Last week we held our second rain barrel workshop at Pine Mountain. The first rain barrel workshop was held in the fall of 2012, at that time we only had the supplies to provide 10 participants with rain barrels, but the demand was so great that we promised to schedule another workshop as soon as we could. This second workshop was originally scheduled for early spring so that we could take advantage of spring rains, however when the day came, we had snow on the ground, so we rescheduled for several weeks later. Several weeks later we got a call that our donated barrels had been used for target practice and would no longer hold water, so we postponed again. Now that June is here and all of our gardens have been plowed we were finally able to get back to our long awaited rain barrel workshop. After several more snafus in acquiring the barrels we finally got everything we needed, with little time to spare, and were able to get some more built.

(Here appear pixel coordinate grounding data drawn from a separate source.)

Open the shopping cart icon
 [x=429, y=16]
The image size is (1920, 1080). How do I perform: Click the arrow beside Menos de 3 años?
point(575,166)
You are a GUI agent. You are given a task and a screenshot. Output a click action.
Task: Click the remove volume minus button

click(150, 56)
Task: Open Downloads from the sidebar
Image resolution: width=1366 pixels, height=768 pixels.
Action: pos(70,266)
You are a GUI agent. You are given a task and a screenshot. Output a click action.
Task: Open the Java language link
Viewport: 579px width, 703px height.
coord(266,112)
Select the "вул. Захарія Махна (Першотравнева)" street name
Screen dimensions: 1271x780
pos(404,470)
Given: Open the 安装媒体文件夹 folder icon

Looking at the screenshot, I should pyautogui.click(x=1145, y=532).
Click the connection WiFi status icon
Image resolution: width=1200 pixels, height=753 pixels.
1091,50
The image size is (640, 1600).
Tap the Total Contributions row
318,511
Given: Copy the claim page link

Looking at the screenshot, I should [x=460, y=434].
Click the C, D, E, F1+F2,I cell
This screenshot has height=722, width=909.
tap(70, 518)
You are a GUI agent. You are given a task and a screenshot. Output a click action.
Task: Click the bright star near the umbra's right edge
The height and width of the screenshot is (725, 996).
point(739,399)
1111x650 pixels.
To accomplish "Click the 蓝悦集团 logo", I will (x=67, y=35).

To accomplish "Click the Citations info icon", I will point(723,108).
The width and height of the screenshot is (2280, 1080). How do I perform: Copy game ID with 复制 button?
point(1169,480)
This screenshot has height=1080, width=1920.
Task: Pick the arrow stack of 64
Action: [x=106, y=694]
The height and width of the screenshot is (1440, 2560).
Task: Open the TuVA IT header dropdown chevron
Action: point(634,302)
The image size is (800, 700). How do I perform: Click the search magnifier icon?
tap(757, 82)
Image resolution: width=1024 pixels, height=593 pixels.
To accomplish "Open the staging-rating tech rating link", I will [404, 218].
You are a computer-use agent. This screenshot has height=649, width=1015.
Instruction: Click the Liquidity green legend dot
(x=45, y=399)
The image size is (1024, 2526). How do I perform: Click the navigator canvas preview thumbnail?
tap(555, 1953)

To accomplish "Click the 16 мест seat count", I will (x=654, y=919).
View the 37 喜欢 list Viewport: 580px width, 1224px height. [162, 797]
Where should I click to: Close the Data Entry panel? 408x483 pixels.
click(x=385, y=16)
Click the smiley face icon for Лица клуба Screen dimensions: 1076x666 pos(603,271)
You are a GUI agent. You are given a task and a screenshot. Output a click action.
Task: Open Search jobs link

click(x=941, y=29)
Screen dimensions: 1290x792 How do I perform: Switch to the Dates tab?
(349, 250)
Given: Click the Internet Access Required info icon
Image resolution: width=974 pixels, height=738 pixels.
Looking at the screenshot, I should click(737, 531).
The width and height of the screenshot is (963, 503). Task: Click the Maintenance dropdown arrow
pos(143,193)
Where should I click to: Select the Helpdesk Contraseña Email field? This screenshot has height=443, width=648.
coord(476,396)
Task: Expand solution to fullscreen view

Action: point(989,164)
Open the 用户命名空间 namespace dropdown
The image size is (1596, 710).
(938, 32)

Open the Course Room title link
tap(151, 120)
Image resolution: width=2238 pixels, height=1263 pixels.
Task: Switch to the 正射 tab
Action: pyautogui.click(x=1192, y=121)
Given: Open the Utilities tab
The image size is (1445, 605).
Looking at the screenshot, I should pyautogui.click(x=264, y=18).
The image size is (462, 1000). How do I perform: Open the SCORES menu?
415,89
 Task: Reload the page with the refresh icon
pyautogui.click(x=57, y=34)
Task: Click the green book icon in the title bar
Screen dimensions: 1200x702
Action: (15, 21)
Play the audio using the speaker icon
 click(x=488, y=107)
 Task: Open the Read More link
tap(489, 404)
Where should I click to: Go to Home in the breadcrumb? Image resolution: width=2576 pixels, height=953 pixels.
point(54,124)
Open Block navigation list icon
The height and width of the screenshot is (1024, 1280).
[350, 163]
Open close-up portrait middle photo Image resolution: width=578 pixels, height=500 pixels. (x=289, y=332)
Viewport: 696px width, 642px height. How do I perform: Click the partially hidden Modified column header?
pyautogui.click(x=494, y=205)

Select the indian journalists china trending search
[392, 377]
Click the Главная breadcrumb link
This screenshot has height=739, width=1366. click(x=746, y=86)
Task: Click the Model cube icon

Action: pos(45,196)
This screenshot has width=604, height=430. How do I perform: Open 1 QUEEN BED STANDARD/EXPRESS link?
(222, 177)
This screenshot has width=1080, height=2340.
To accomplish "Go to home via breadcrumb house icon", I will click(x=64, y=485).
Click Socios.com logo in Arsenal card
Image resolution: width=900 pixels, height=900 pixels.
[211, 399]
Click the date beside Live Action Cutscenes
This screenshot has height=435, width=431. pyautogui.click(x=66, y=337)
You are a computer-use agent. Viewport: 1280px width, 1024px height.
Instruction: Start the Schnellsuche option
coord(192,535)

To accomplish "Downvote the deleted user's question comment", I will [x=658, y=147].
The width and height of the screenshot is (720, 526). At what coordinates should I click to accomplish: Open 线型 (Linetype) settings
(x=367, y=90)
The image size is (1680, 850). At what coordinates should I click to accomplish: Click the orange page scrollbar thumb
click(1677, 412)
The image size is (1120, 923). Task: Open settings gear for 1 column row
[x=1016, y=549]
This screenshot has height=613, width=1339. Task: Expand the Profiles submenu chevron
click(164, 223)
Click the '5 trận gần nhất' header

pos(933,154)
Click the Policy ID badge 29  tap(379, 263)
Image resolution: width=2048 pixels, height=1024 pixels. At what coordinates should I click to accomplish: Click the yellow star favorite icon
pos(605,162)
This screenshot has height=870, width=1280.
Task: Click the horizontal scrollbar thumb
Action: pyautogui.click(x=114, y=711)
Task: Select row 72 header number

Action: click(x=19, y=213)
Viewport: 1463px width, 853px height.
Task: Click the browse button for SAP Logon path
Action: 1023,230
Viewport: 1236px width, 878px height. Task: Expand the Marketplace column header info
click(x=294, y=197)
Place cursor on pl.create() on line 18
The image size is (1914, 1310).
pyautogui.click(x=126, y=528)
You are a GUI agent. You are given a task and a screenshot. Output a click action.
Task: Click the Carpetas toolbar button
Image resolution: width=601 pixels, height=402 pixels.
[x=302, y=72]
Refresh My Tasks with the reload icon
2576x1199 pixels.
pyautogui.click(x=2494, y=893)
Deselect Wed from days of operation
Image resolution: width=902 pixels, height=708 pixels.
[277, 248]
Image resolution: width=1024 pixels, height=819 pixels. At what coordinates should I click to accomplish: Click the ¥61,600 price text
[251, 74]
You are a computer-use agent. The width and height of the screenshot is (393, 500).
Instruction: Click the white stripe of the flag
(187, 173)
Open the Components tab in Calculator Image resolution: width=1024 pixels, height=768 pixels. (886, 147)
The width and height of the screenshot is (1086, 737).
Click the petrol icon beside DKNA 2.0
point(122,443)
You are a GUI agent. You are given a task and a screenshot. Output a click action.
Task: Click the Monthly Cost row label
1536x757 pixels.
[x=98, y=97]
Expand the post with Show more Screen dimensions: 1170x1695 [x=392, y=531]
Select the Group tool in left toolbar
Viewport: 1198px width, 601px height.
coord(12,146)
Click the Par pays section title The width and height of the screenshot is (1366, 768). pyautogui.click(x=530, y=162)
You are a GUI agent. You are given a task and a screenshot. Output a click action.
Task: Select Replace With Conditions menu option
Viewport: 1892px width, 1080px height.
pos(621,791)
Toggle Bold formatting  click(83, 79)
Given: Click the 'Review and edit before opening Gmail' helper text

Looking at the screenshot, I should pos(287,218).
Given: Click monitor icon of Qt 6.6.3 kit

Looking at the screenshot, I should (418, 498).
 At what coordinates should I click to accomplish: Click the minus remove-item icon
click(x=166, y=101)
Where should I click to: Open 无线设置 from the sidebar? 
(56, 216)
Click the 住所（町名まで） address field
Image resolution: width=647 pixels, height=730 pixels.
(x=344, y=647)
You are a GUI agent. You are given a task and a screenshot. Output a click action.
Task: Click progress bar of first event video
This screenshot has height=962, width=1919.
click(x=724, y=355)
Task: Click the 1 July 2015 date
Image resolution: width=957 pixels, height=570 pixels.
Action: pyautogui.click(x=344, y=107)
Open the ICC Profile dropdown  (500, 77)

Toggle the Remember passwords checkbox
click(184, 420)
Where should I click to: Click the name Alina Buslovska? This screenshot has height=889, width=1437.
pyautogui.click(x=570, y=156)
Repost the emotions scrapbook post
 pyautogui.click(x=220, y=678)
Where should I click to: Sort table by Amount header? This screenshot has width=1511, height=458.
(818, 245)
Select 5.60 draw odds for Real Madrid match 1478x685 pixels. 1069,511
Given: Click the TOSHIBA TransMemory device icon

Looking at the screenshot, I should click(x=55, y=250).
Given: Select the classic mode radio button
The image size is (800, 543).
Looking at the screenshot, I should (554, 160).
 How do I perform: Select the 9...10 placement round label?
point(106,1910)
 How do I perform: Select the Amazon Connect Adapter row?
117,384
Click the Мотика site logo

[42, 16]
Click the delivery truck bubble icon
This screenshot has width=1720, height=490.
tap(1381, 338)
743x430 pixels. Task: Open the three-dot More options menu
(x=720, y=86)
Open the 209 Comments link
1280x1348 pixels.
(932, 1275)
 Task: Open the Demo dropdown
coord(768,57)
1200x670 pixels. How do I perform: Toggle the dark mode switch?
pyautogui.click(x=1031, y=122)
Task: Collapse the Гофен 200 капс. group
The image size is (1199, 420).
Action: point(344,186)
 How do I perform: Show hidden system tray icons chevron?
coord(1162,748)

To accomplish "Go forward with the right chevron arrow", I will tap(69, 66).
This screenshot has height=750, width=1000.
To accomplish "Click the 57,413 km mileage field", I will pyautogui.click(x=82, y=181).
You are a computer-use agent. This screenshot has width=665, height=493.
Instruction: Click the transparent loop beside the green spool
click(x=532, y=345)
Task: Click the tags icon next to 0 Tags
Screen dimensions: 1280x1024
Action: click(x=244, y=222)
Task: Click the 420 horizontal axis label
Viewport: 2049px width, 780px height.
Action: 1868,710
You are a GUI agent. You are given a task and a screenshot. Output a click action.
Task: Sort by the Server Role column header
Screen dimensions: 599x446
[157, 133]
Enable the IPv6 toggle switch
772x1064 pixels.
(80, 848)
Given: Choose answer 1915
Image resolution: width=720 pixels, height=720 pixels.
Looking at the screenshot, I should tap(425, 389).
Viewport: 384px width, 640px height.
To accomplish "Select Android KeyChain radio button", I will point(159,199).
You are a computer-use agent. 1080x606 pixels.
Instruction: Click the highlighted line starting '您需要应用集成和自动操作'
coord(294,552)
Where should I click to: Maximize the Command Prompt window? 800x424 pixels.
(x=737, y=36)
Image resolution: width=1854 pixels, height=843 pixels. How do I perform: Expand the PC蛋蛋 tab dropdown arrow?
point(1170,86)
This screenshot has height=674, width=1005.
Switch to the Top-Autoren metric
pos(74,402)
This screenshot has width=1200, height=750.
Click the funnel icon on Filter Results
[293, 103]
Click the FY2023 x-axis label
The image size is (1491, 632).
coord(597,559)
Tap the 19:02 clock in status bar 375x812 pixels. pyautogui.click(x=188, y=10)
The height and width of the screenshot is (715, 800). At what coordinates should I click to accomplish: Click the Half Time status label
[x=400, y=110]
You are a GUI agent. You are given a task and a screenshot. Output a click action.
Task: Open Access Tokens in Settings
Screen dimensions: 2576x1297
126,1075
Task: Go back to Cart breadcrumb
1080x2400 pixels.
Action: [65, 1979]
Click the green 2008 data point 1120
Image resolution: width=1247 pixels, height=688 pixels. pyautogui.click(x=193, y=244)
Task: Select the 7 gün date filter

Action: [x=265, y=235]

Because many of our participants have gardens that are not located right next to their houses or are only accessible by foot, we wanted to provide rain barrels that could be placed directly at the garden site, rather than at the house. Most standard rain barrels are constructed with a small hole at the top that is meant to catch water coming directly from a rain spout, however because our rain barrels would not be attached to any gutters we wanted to devise a way to collect more rain water than would be possible with one small hole. After doing some research we came across RainSaucers, which are a large funnel-like contraption that is attached to the top of barrel and is designed to maximize the amount of rainwater collected during each rainfall. The size saucer we ordered is designed to collect 6.75 gallons of water per inch of rain.


Drilling the spigot holes for a rainbarrel


Screwing on the RainSaucer attachment


Participants that took part in the workshop last year have been reporting that their RainSaucers are working well and filling with water from the weekly rains we’ve been having.  We have not heard reports of any being blown over by the wind as of yet, which was one of our main worries. As we send this second batch of participants out to set their barrels up in their gardens we are anxiously awaiting their reviews, and hoping that if the time comes when water is sparse this season that we will be better prepared to make it through!